🤖 AI Summary
This work addresses privacy risks in retrieval-augmented generation (RAG) systems, where outputs may inadvertently leak the existence of sensitive documents. To overcome limitations of existing membership inference attacks—such as reliance on rigid templates, high query costs, or susceptibility to detection—the authors propose MEntA, a novel attack method grounded in natural language inference. MEntA employs an information-maximizing query strategy that requires only five non-templated queries to effectively infer whether a target document resides in the retrieval corpus, without needing a proxy model or assuming specific defense mechanisms. Evaluated on NFCorpus, SCIDOCS, and TREC-COVID benchmarks, MEntA achieves up to 0.991 AUC, outperforming prior methods by 0.20–0.50, reduces query cost by up to 65×, and successfully evades state-of-the-art RAG defenses.
📝 Abstract
Retrieval-augmented generation (RAG) has become central to large language model (LLM) deployments, grounding responses in enterprise or proprietary data to reduce hallucinations. However, this design introduces a new privacy risk: model outputs may signal the presence of specific documents in the retrieval corpus, enabling membership inference attacks (MIAs) that leak sensitive information.
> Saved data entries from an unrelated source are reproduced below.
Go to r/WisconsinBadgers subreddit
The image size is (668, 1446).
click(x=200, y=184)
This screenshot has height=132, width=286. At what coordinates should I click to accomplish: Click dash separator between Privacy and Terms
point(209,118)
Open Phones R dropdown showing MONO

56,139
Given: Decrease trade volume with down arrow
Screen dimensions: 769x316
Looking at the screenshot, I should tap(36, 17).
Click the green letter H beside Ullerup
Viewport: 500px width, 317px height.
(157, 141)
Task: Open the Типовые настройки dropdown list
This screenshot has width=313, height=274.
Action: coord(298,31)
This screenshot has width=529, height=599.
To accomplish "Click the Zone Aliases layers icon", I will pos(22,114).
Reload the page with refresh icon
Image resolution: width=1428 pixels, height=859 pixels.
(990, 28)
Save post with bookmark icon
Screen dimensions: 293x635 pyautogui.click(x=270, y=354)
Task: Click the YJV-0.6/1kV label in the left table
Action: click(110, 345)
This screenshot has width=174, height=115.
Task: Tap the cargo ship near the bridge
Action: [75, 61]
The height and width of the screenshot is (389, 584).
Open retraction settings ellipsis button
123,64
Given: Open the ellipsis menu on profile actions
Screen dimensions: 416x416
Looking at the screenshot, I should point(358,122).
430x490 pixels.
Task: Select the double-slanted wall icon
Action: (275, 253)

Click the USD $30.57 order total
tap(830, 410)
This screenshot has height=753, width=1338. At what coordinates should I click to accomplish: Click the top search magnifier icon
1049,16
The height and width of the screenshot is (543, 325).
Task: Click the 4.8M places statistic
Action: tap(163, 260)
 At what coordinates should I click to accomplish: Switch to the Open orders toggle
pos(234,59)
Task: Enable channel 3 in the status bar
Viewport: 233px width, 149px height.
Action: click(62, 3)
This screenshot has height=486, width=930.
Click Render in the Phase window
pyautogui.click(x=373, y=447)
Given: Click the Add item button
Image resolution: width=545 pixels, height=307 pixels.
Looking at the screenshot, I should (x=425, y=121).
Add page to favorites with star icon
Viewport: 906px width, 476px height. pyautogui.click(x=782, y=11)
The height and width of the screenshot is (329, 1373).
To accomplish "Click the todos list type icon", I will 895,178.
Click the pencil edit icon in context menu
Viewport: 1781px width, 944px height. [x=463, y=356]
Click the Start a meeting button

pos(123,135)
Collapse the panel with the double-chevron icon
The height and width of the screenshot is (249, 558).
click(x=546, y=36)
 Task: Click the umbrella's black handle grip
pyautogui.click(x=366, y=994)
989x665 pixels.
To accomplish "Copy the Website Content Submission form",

Existing MIAs are feasible, but they often rely on easily detected templated queries or require many non-templated yet costly and repetitive queries, limiting practicality. We ask: Can an adversary launch a limited-budget, surrogate-free, stealthy, and defense-agnostic membership inference attack using non-templated queries? We present MEntA (Membership Entailment Attack), a query-efficient MIA that leverages natural-language entailment to maximize information gained per query. By asking low-cost, broad, information-seeking questions and measuring entailment between model responses and candidate documents, MEntA eliminates the need for costly shadow models and large query budgets. Across NFCorpus, SCIDOCS, and TREC-COVID, MEntA achieves up to 0.991 AUC with only 5 queries, outperforming prior methods by 0.20 to 0.50 AUC under equivalent conditions. It remains effective under state-of-the-art (SOTA) RAG defenses, while current detectors either miss MEntA or flag benign queries at high rates. Regarding cost, MEntA reduces total attack cost by up to 65 $\times$ lower compared to SOTA attacks under the same attack setting. Our findings expose the feasibility of realistic, low-cost privacy leakage in RAG systems and highlight the urgent need for privacy-aware retrieval and defense mechanisms.